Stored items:
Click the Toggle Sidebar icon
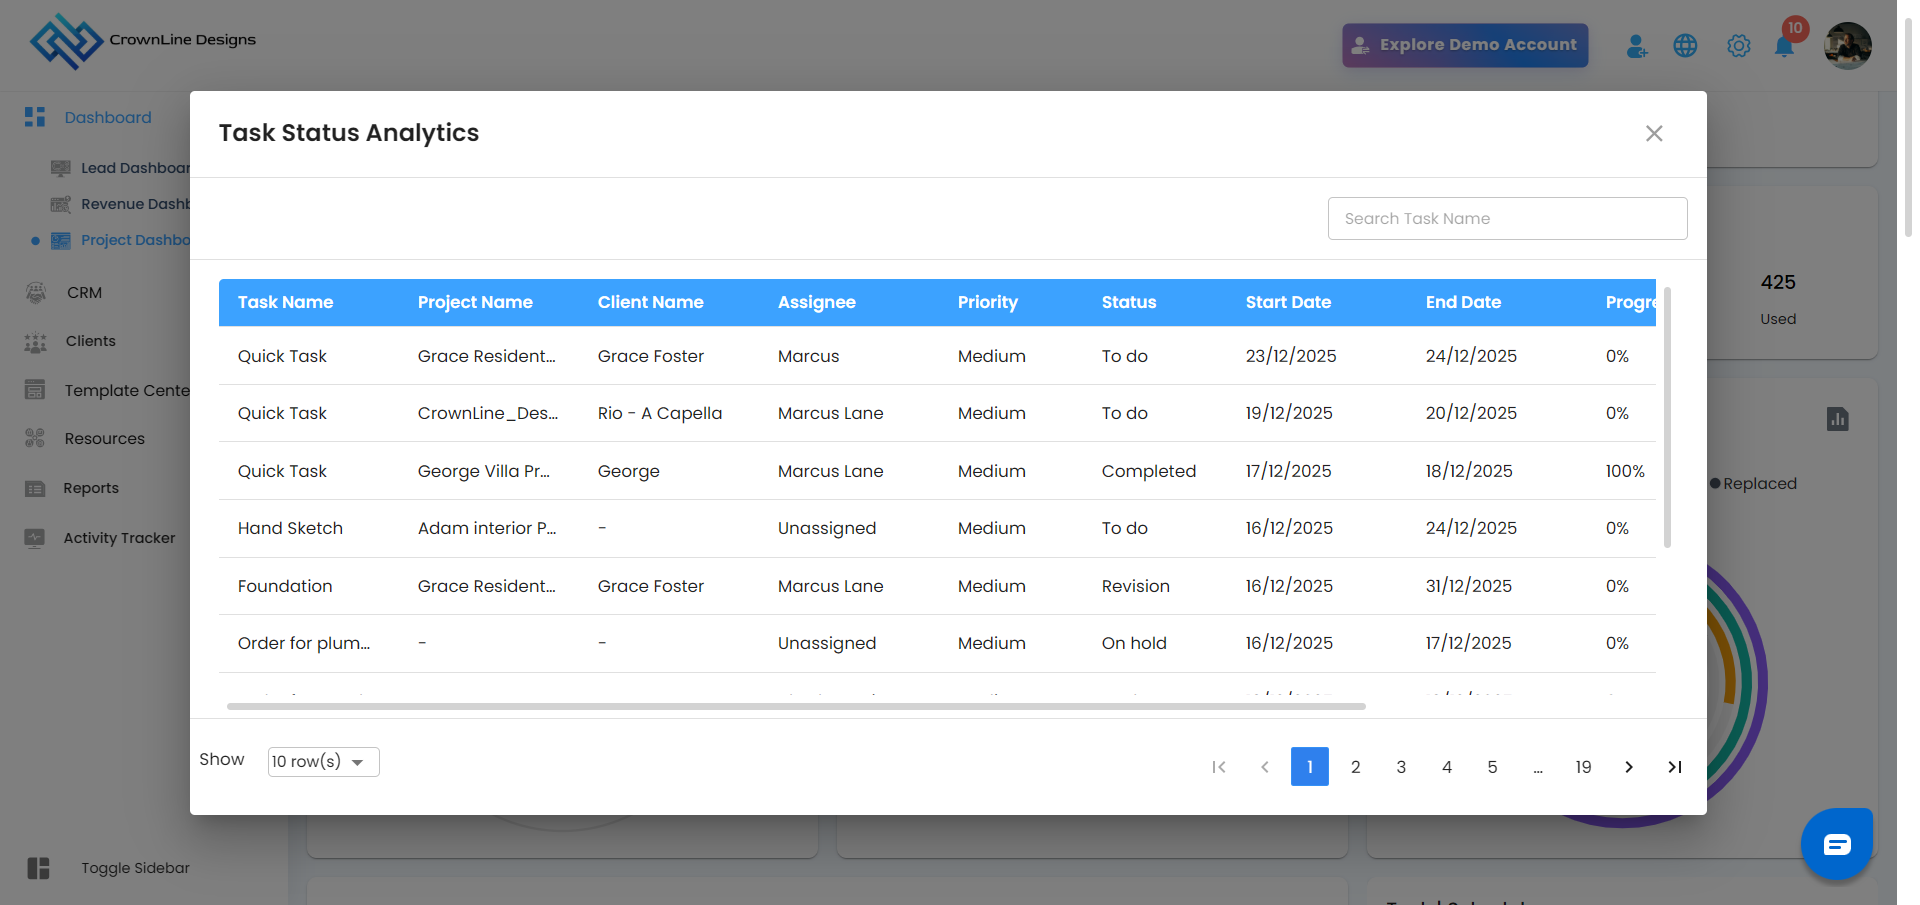The height and width of the screenshot is (905, 1920). click(38, 868)
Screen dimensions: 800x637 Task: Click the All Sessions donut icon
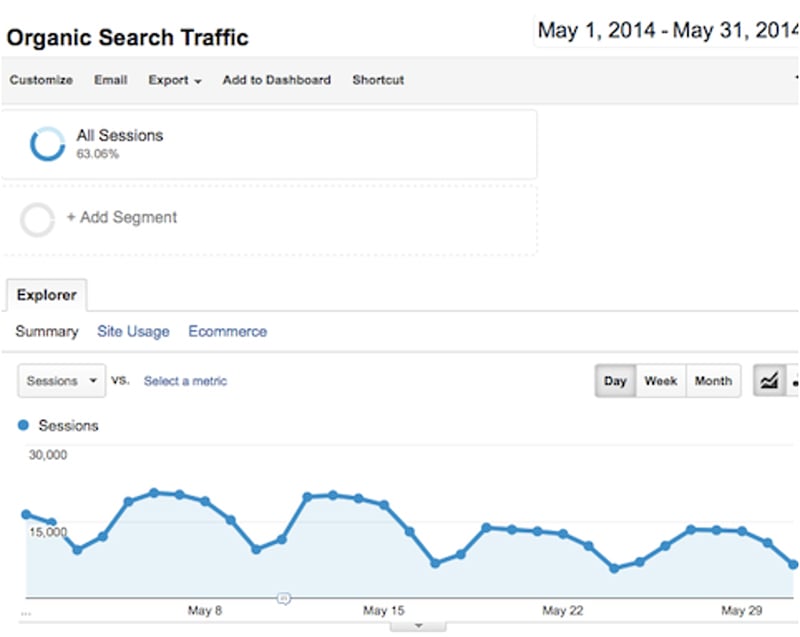tap(47, 144)
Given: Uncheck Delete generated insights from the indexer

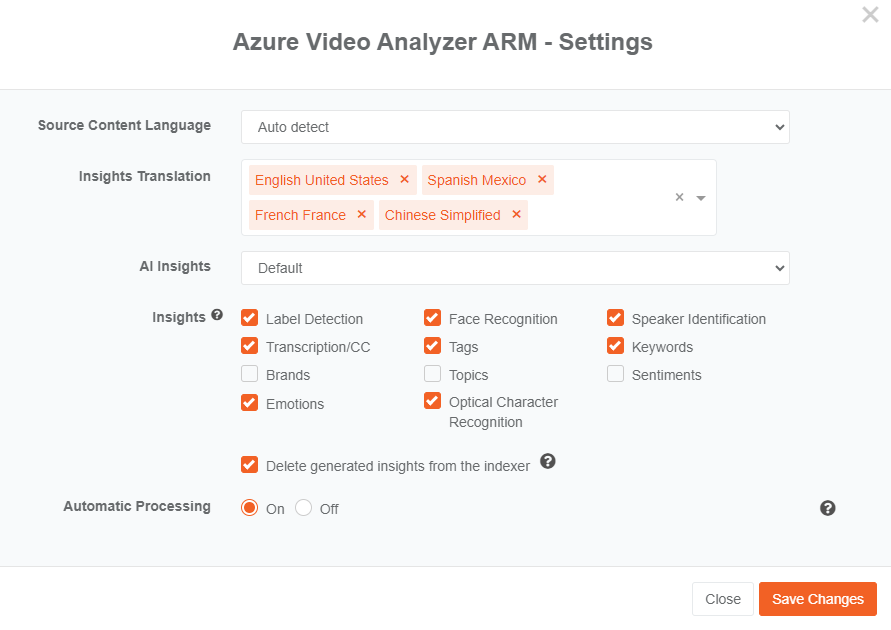Looking at the screenshot, I should click(x=250, y=465).
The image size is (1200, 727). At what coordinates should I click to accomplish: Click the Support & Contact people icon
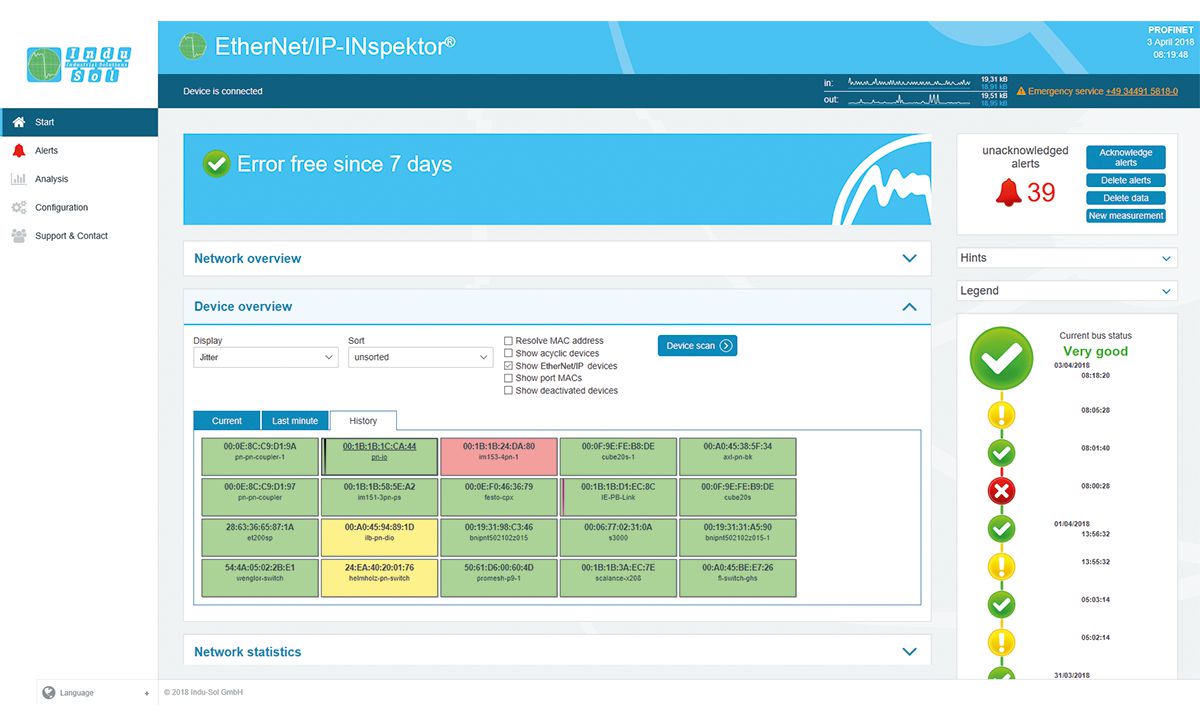[18, 236]
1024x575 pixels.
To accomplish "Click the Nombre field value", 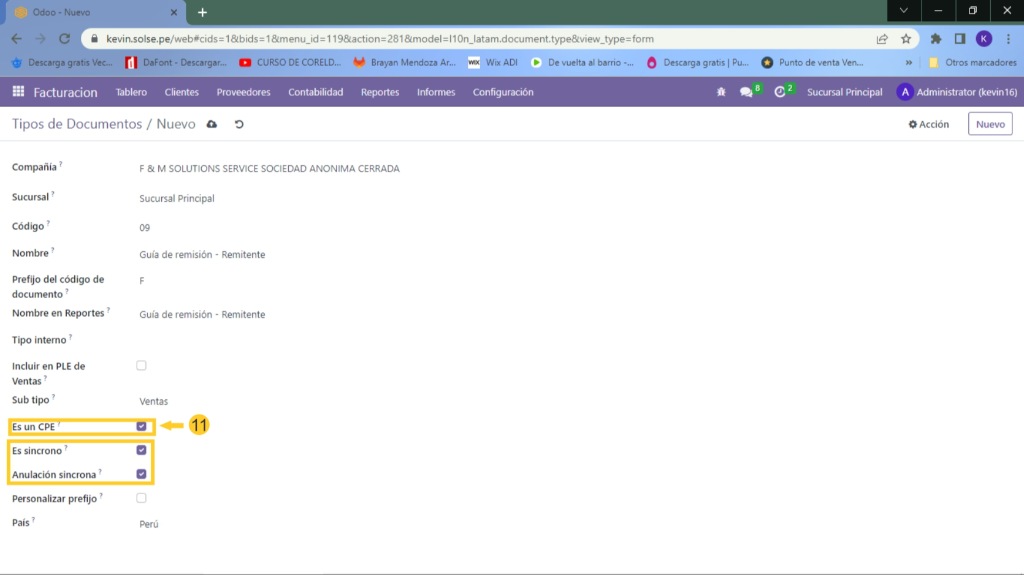I will pos(202,255).
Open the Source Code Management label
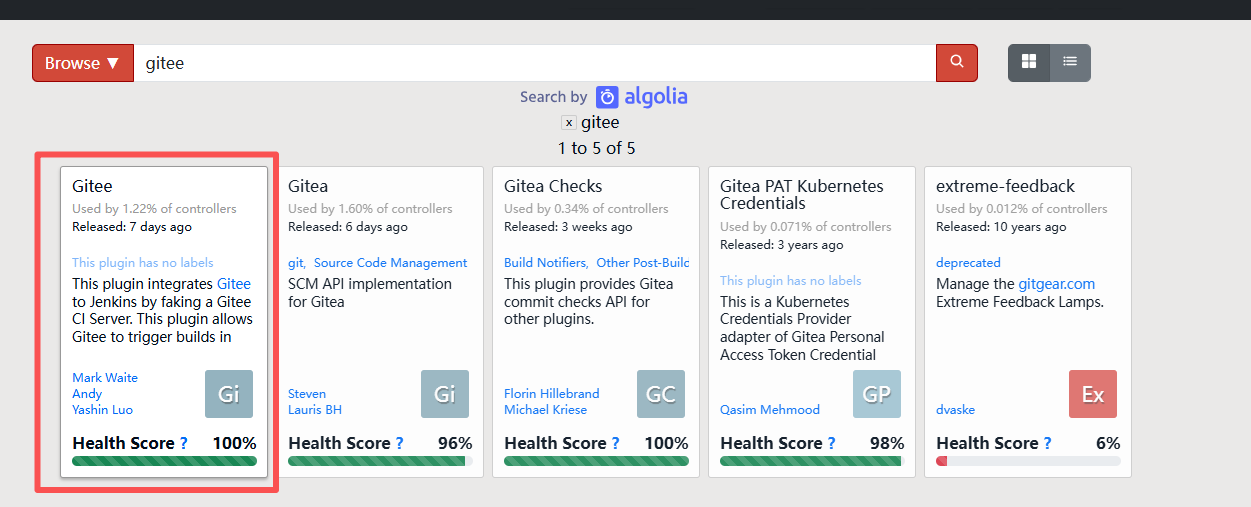The image size is (1251, 507). [x=390, y=263]
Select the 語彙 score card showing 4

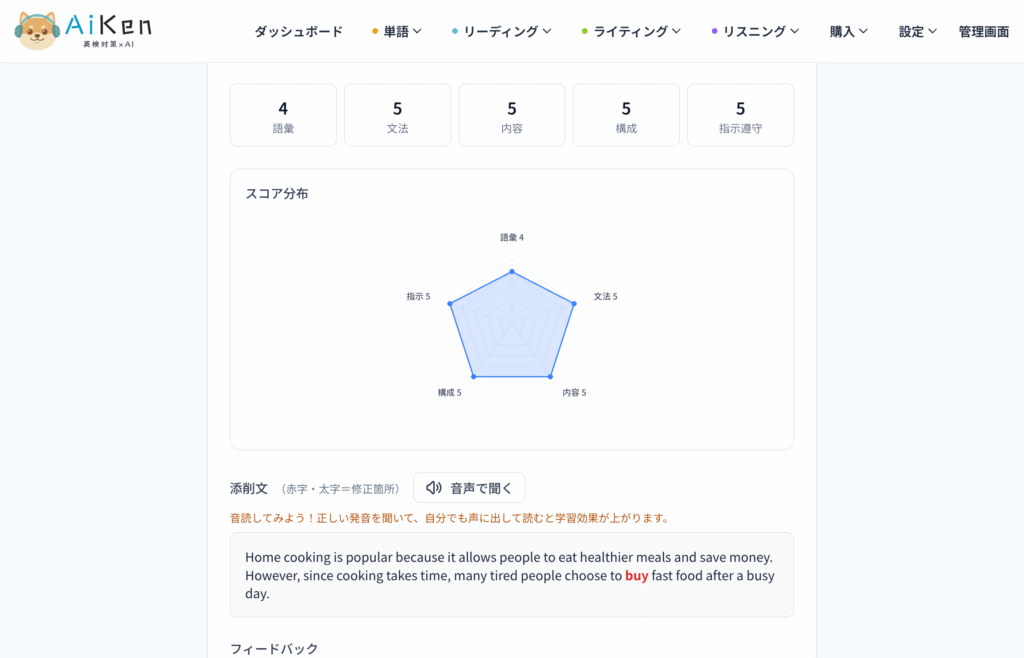283,115
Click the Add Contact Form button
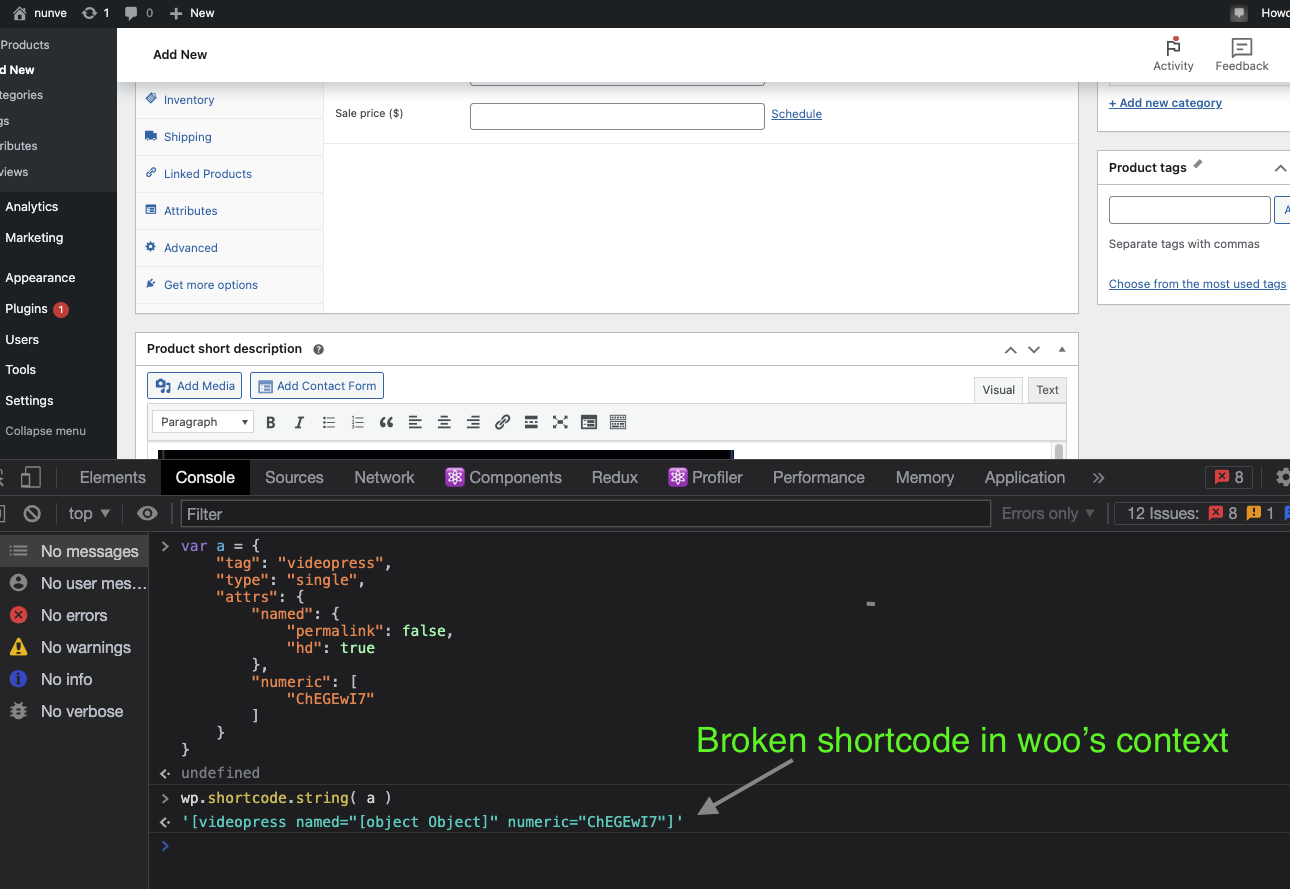 click(316, 385)
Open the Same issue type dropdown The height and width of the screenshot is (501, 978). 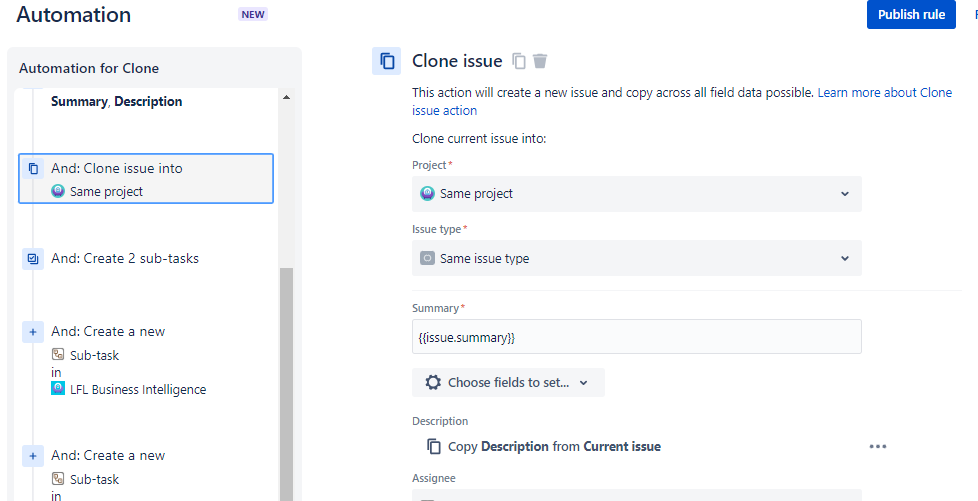pos(637,258)
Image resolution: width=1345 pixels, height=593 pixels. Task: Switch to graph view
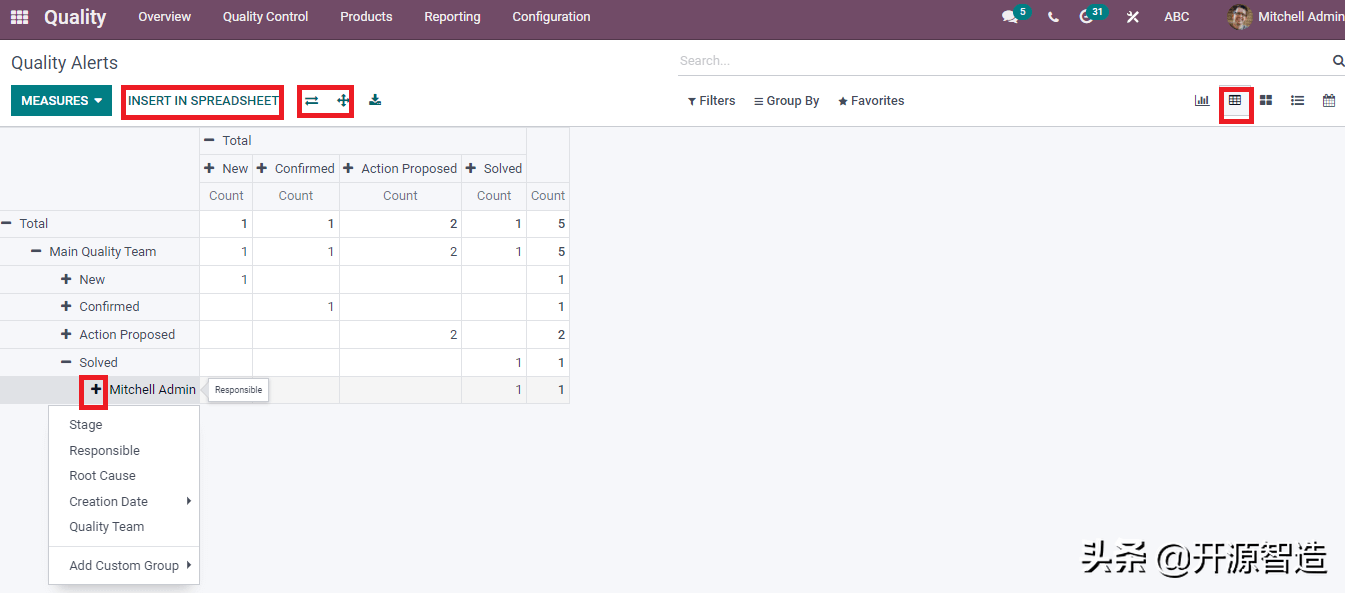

Aim of the task> Give only the number of lines in the entries that contain "pixels".

Response> 2